▶ [Exercise prompt]
Copy out the material below from the line containing "Viewport: 844px width, 487px height." through the line containing "Action: pyautogui.click(x=519, y=17)", inclusive, changing nothing.

** Begin Input for this task **

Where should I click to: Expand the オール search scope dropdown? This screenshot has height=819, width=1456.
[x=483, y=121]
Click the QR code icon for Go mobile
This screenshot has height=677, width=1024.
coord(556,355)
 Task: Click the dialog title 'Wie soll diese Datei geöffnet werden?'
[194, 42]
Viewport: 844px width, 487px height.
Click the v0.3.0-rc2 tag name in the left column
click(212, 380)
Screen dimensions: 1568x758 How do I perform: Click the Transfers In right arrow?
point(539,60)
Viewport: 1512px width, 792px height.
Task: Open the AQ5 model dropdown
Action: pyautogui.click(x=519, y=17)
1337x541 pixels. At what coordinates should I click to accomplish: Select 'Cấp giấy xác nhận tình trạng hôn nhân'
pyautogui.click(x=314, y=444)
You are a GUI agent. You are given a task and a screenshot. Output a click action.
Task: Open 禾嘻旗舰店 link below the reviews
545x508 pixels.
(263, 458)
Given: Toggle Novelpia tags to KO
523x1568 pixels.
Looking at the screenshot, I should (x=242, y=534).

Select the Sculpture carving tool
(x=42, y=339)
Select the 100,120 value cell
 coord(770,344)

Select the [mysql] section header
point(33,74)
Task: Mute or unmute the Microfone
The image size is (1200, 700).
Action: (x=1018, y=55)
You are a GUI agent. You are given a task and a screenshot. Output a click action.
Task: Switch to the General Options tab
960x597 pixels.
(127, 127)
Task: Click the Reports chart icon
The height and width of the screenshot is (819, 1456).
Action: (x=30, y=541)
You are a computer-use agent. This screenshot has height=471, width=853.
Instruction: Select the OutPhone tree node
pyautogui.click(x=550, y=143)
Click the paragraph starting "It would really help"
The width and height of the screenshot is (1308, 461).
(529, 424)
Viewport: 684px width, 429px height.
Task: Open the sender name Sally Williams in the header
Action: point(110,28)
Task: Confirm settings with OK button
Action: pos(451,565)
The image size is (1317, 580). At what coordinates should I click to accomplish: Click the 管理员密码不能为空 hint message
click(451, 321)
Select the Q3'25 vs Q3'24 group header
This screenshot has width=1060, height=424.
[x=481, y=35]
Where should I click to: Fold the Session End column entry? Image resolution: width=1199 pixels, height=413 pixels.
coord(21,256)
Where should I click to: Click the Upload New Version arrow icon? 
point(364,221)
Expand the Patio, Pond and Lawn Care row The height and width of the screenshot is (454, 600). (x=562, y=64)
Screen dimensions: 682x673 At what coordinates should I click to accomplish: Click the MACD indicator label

** End Input for this task **

▶ [Reply to the exercise]
Viewport: 844px width, 487px height.
Click the v0.3.0-rc2 tag name in the left column
click(212, 380)
Screen dimensions: 1568x758 How do I perform: Click the Transfers In right arrow?
point(539,60)
Viewport: 1512px width, 792px height.
Task: Open the AQ5 model dropdown
Action: pyautogui.click(x=519, y=17)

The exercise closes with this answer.